The following detailed description illustrates embodiments of the present disclosure and ways in which they can be implemented. Although some modes of carrying out the present disclosure have been disclosed, those skilled in the art would recognize that other embodiments for carrying out or practising the present disclosure are also possible.

In a first aspect, an embodiment of the present disclosure provides a computer-implemented method for iteratively optimizing executable code solving a programming problem using artificial intelligence (AI), the method comprising executing machine-readable instructions stored on a non-transitory computer-readable memory by at least one processor for:

The present disclosure provides the aforementioned computer-implemented method. The method provides a systematic, AI-driven optimization process for iterative code optimization. By generating the one or more candidate code instances through the first AI model, adaptive intelligence is leveraged effectively for code generation. This provides time and computational resource efficiency over manual or static heuristics that are typically associated with code generation. The use of the machine learning evaluation model to evaluate each candidate code instance enables a rapid and predictive assessment of code performance. This leads to substantial improvements in evaluation speed, particularly in environments where running the code is computationally expensive or time-consuming, in contrast to conventional approaches which rely on full code execution for code performance evaluation. Furthermore, integration of a feedback loop that refines the one or more parameters or input conditions of the first AI model, based on the feedback from previous evaluations allows optimization to progressively converge towards the optimized executable code solution that is high-performing, in a controlled and data-driven manner. This feedback loop enables the subsequent iteration of candidate code generation to occur in a few milliseconds, as opposed to several hours, days, or weeks required using conventional solutions. The method provides a scalable and deployable framework for accelerating code optimization, for enhancing execution efficiency, and reducing code development time and cost.

Together, the integration of adaptive code generation, predictive performance evaluation, and iterative feedback refinement yields a synergistic effect of enabling rapid, resource-efficient convergence towards the optimized executable code solution without requiring full code execution of any candidate code in any iteration. This synergistic effect arises from the interaction of the first AI model and the machine learning evaluation model within a closed-loop feedback architecture, wherein each model continuously informs and improves the other. This closed-loop feedback architecture enhances functioning of computer systems (comprising the at least one processor) by enabling faster convergence toward optimal solutions, reducing processor cycles spent on unnecessary code compilations, and improving system throughput and resource utilization across diverse workloads and hardware configurations.

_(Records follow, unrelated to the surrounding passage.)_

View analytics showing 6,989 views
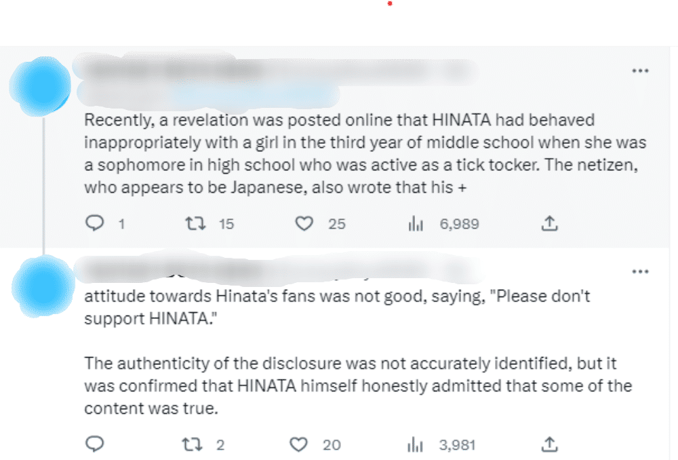Viewport: 678px width, 460px height. click(415, 223)
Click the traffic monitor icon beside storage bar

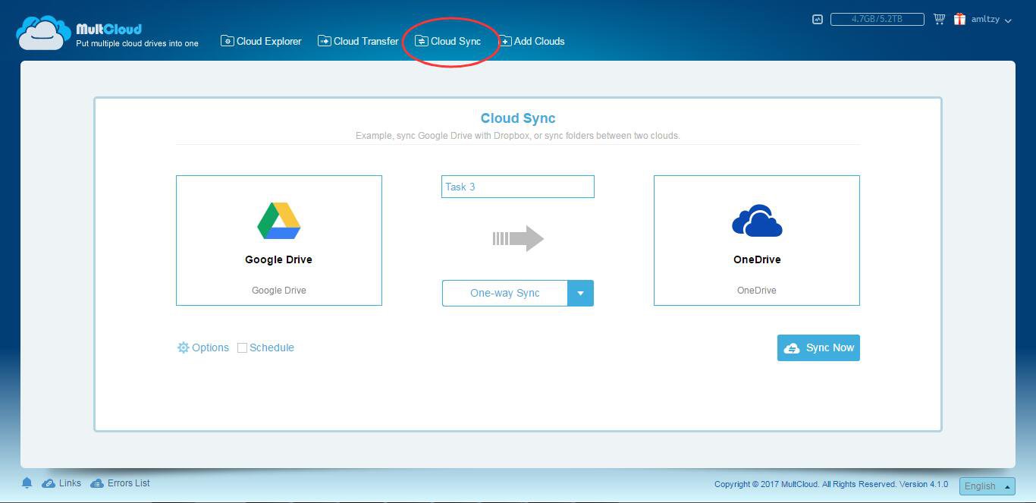(818, 20)
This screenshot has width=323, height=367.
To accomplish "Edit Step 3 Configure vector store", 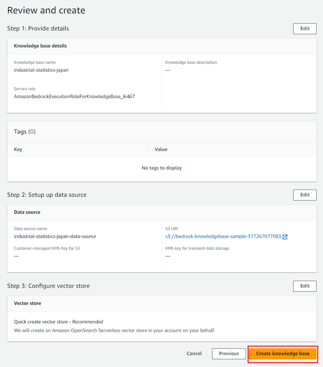I will point(305,286).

The “executable code” refers to a code instance comprising software instructions that are capable of being compiled and/or interpreted for execution, to solve the programming problem within a target execution environment. The executable code may be expressed in various representations, including but not limited to high-level source code, intermediate representations, byte-code, or low-level machine instructions. Regardless of representation, the executable code is structurally and semantically complete, so it can be evaluated for execution behaviour and performance according to the at least one performance metric. The executable code may implement a full program or a partial component (such as a function, a kernel, or a computational module).

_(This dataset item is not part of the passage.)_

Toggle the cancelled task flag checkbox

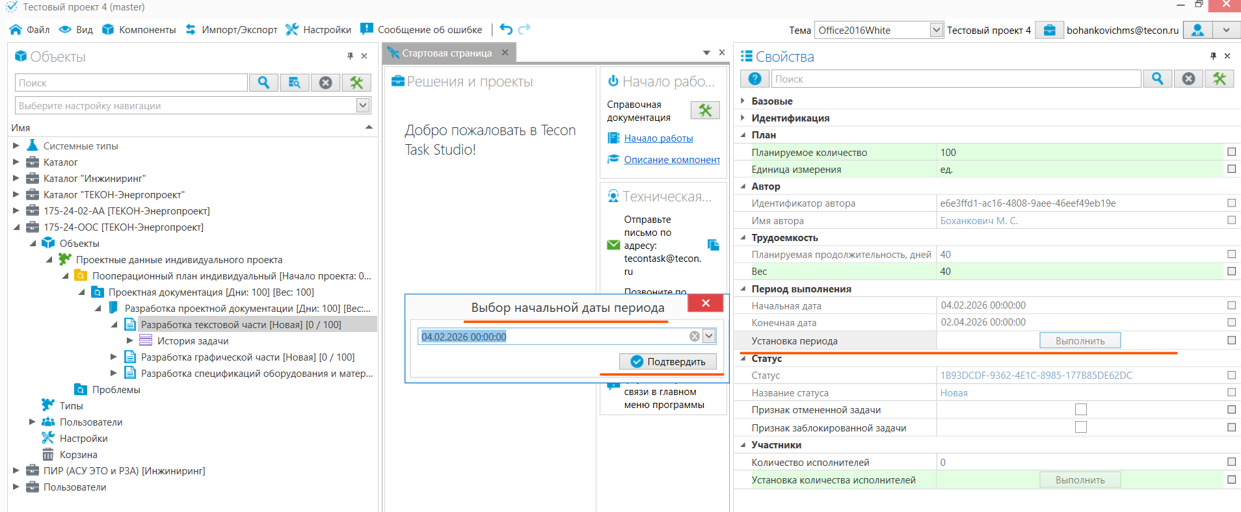[1080, 409]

The “programming problem” refers to a defined computational task or objective for which the executable code is to be generated and optimized.

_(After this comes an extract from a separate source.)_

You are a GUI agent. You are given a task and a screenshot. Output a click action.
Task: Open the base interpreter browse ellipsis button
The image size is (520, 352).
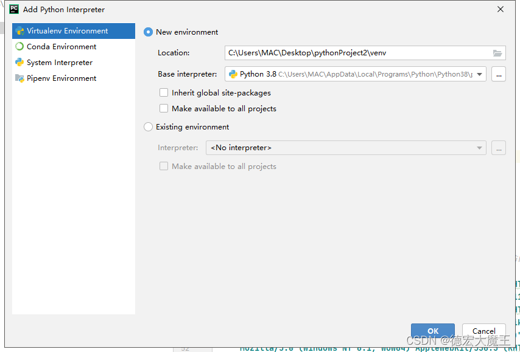click(x=499, y=74)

The programming problem may, for example, involve implementing an algorithm, performing a transformation, processing input data, producing an output under specific functional and/or performance constraints, or similar. The programming problem may be described in natural language, formal specifications, code snippets, pseudocode, or similar. The programming problem may also optionally include environmental context such as available hardware resources, memory limitations, concurrency models, execution platform characteristics, or similar. The programming problem serves as a foundation for generating the one or more candidate code instances and for defining the at least one performance metrics used during evaluation. Throughout an optimization process involving use of AI and machine learning techniques, the programming problem remains fixed, while the one or more candidate solutions are iteratively improved to better address the programming problem in terms of correctness, performance, or resource utilization. Leveraging such an optimization process enables dynamic improvement of the one or more candidate solutions over multiple iterations, to finally yield the at least one candidate code instance as the optimized executable code solution to the programming problem. The optimization process is encompassed in the computer-implemented method described herein. The computer-implemented method may be referred to as ‘method’ in the present disclosure, for sake of simplicity only. The method is implemented on a computing device (i.e., a computer) comprising the at least one processor, wherein the non-transitory computer-readable memory is communicably coupled to the at least one processor.

The “non-transitory computer-readable memory” refers to any physical, tangible storage medium that can store the machine-readable instructions for later retrieval and execution by the at least one processor. This memory is a persistent storage medium. Examples of said memory include, but are not limited to, magnetic storage devices (such as hard disk drives), optical storage media (such as CDs or DVDs), flash memory devices (such as SSDs, USB drives), and semiconductor memories (such as DRAM, SRAM, or ROM).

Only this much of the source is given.